_提示文_:
一七世紀には、ペルッツィ等による新たな表現の試みを受け、また透視図法における「量表現」の問題の解決に向け、斜軸測投象の図法的確立が模索された。その中で特筆すべきものとして、フランスの宰相コルベールの指示の下に集められたコルベール集成[図7]がある。ボワによれば、コルベールは科学アカデミーに透視図法に代わる図法の考案を求めた。その結果、今日のカバリエ投象やミリタリ投象に近い図が集められた。また、これと並行してデシャールに代表されるイエズス会系の理論家により斜軸測投象が提示され、軍事、土木分野では軸測投象の利点としてその簡便性と経済性が主張されるが、建築分野には拡がらなかったといわれる★一三。
一八世紀にはいると一七五六年にリーガーの『ミリタリ透視図』が出版され、ミリタリ投象の理論的説明が行なわれた[図8]。また、ディドロ、ダランベール編の『百科全書』第一二巻に「ミリタリ透視図」という項目が設けられるほか★一四、『百科全書補遺』第四巻に「カバリエ透視図、ミリタリ透視図」という項目が設けられ、平行線が平行に投象される図として説明される★一五。つまり、この時期にカバリエ投象、ミリタリ投象が図法として一般に認知されるに至るのである。ただし、それは透視図の一種という扱いであって、独立した図法として認知されるものではなかった。
一八世紀末にはモンジュがエコール・ノルマールの教材として『画法幾何学』を著し(一七九五、出版一七九八)、その後継者による軸測投象の理論的確立の基礎を築いた。モンジュの信奉者であったファリッシュは、「等測図について」を著し[図9]、直交三軸の直投象の一形態として等測図の投象法を確立した。以降、ソプウィズは等測投象を地学や鉱山学に応用し(一八三八)、ジョプリングは農業建築へと応用する論文(一八四二)を発表する[図10]★一六。このような軸測投象の理論的確立と並行して、軸に沿って対象の長さを測るという描き方から、「軸測(axonometry)」という言葉が誕生するのは一八六五年といわれる★一七。こうした経緯の中で、一九世紀にはエンジニアの基礎教育として軸測投象が導入されるが、建築のデザイン分野での普及は進まなかった。
一方、軸測投象は透視図法に比して奥行き知覚の手がかりが少ない分、視覚的多義性を持つことが問題とされた。グルヌリーは、多義性を回避するため、陰影を付けることを主張する★一八。
建築分野で軸測投象を主たる表現手段として使用したのはショワジーであろう。彼は一八七三年刊行の『ローマ時代の建造術』において、グルヌリーに倣って陰影をほどこした見上げのミリタリ投象を用い、下部から上部へと至る構築概念の図示に成功する[図11]。また、一八九九年刊行の『建築史(Histoire de l’Architecture)』では、古代から一九世紀に至るあらゆる建築を構築という概念で整理し、その図示に見上げ、見下ろしのカバリエ投象、ミリタリ投象、等測投象というあらゆる種類の軸測投象を駆使する★一九。この段階で、軸測投象のあらゆる手法が確立されたといえる。

_提供データ_:
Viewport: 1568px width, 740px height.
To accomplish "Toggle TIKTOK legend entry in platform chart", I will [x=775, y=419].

* * *

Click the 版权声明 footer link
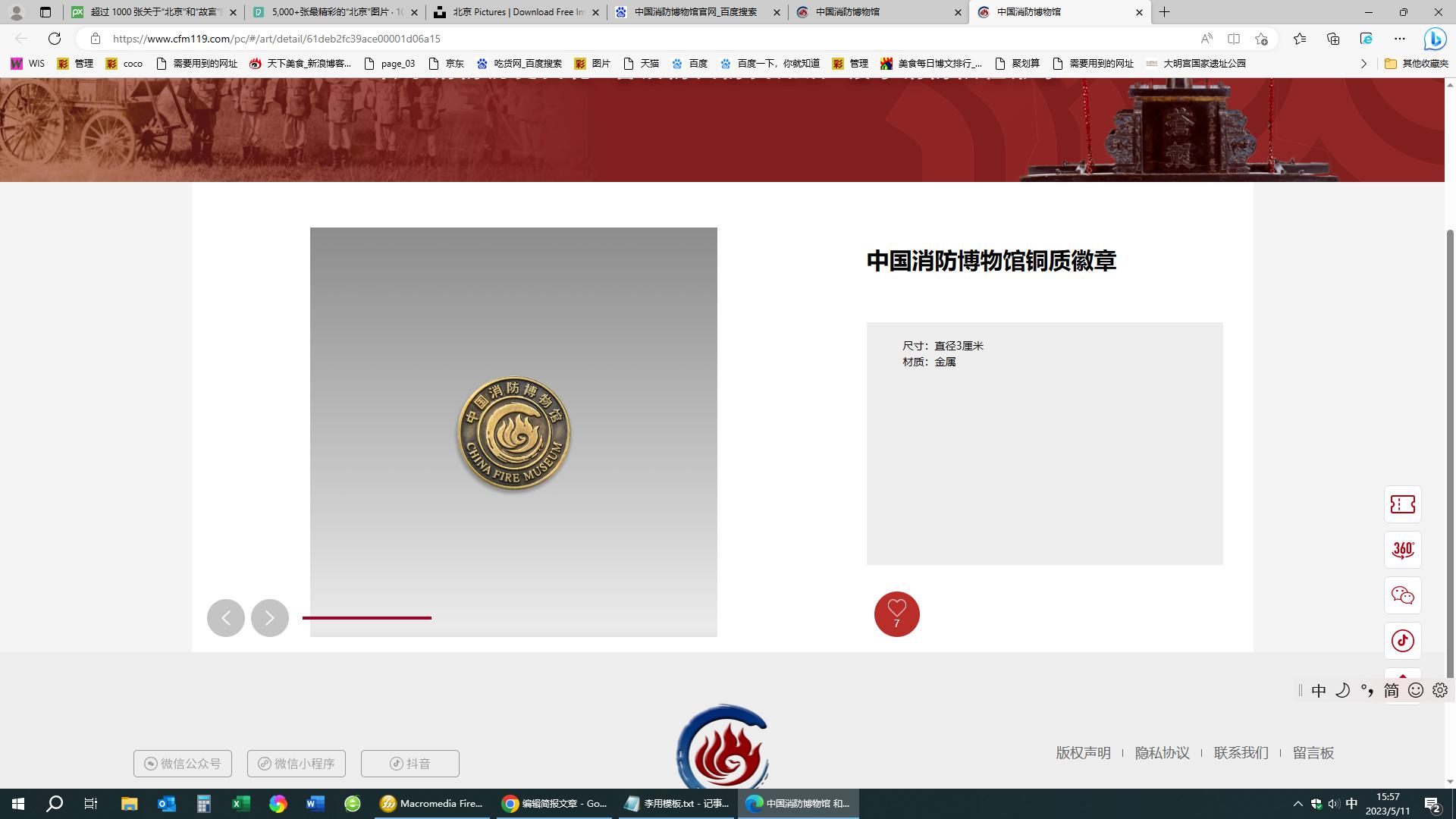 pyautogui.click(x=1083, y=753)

_課題要件_:
**A)** 提示文で『』に入れて示されている書名を、すべて挙げてください。
**B)** 提示文によると、「軸測(axonometry)」という言葉が誕生したのは何年といわれていますか。
解答には提示文のみを用いてください。

_課題別解答_:
**A)** 『ミリタリ透視図』、『百科全書』、『百科全書補遺』、『画法幾何学』、『ローマ時代の建造術』、『建築史』

**B)** 一八六五年